Make sure you get your company started on the right foot!
Everyone knows there’s a certain level of risk when you start a business. No matter how good your ideas might be, or how savvy you are to marketing and entrepreneurial tactics, there is no absolute guarantee that you will succeed. But many people do feel that the benefits of owning your own business far outweigh the risks. It’s all a matter of making sure you set yourself up for success early on, and that means avoiding early-stage entanglements. When you know what issues and situations to prepare for, you’ll be setting yourself— and your business— up for long-term gain.
By Mary Juetten
Risks enter the frame on the first day that you start to seriously operate your business by taking it from an idea that kicks around in your head to one that is spoken out loud and made tangible on physical or digital media. You may not consider it to be a business as such without the associated trappings, like websites or an office or at least a business card. But your business has its origins in those early moments, and you have to start immediately treating it like the nascent venture that it is in order to avoid some of the very early risks that can threaten to derail what you’ve only just created.
That very, very early-stage business might not feel like an entity separate and apart from yourself, but treating it and the money you’re spending for the project as an extension of your own personal finances is a mistake that can lead to messy accounting and unnecessary personal risk for you and your family. Obviously, you’re not going to have financing at that stage beyond what you’re putting into the venture yourself, but not keeping clear records of what you’re spending on your project and what those expenditures are for could lead to a headache come tax time.

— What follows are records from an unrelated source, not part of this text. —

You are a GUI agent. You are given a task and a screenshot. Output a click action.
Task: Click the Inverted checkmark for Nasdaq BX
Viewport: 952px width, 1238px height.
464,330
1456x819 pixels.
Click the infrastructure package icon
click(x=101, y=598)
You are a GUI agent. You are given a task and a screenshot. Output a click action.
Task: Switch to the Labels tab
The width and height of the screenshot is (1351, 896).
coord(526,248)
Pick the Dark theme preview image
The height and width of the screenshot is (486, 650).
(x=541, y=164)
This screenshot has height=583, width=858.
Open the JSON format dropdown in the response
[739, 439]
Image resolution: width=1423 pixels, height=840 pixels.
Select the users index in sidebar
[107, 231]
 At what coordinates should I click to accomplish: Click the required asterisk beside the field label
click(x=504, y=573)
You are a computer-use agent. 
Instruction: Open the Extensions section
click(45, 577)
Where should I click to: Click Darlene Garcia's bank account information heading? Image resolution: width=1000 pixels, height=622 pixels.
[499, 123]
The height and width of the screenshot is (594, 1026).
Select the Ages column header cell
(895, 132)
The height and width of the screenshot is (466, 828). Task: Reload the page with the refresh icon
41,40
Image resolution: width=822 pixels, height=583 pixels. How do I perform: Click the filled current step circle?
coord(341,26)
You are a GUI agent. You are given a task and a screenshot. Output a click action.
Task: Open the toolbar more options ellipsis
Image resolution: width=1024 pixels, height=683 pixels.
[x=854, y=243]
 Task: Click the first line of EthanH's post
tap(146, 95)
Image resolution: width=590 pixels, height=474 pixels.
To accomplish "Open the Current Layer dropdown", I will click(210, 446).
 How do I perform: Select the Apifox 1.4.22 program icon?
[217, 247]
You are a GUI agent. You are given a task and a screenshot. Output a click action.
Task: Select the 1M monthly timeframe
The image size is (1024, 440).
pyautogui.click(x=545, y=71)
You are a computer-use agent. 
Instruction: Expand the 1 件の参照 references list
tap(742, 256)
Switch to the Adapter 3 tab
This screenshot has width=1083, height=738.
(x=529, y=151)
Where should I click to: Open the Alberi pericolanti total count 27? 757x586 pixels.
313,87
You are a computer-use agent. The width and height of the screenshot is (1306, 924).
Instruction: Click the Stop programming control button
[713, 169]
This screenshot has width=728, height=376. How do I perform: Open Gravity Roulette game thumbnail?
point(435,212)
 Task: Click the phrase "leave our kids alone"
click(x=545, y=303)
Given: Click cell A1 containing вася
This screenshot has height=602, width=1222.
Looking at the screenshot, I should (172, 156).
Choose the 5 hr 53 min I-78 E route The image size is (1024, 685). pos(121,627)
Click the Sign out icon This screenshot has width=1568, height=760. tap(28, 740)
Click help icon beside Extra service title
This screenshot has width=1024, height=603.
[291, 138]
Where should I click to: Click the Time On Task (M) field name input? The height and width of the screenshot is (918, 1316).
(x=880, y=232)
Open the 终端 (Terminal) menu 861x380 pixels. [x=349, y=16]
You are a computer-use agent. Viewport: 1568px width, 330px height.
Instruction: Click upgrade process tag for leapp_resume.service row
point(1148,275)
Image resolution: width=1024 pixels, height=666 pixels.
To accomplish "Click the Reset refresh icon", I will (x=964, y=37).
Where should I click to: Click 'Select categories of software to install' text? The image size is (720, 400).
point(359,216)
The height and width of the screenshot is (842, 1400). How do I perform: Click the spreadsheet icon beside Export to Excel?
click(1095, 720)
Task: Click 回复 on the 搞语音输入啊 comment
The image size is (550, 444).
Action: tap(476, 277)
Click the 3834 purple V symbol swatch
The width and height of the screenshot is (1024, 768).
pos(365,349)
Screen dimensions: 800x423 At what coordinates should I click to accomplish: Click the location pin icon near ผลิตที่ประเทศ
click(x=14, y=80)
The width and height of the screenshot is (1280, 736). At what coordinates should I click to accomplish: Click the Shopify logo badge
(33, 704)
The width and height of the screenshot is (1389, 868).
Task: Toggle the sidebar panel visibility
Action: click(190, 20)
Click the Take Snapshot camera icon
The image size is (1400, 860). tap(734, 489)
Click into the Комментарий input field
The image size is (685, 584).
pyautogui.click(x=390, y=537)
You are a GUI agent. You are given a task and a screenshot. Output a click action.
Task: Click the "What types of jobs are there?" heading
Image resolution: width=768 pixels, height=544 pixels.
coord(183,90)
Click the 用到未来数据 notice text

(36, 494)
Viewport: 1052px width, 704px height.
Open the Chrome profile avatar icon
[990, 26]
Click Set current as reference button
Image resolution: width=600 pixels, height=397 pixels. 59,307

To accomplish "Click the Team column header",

To that end, forming a business entity as soon as you start developing your idea is a smart measure that will pay dividends. Having an LLC or other entity allows you to keep your personal and business expenses separate and avoids putting the finances of you and your family at risk. It might feel premature to take such a formal step so early in the process, especially if you’re still operating from a spare desk at your home or a separate folder on your laptop, but if you are serious enough to commit your time and money to make your idea work, you should be responsible enough to formalize it as the professional venture you want it to be. However, you also need to have a business bank account and keep the money separate from your personal accounts.
While you may have disentangled your business from your personal finances, there still exists the risk that your other professional life might quash your entrepreneurial dreams before they even have the chance to begin. While there are plenty of exceptions, anecdotal evidence would suggest that most ventures start as the side projects of those working in jobs that want to strike out on their own. And while trying to juggle a day job and a new venture can be hard enough in and of itself, there are other risks that come along with starting your own business while working for someone else’s.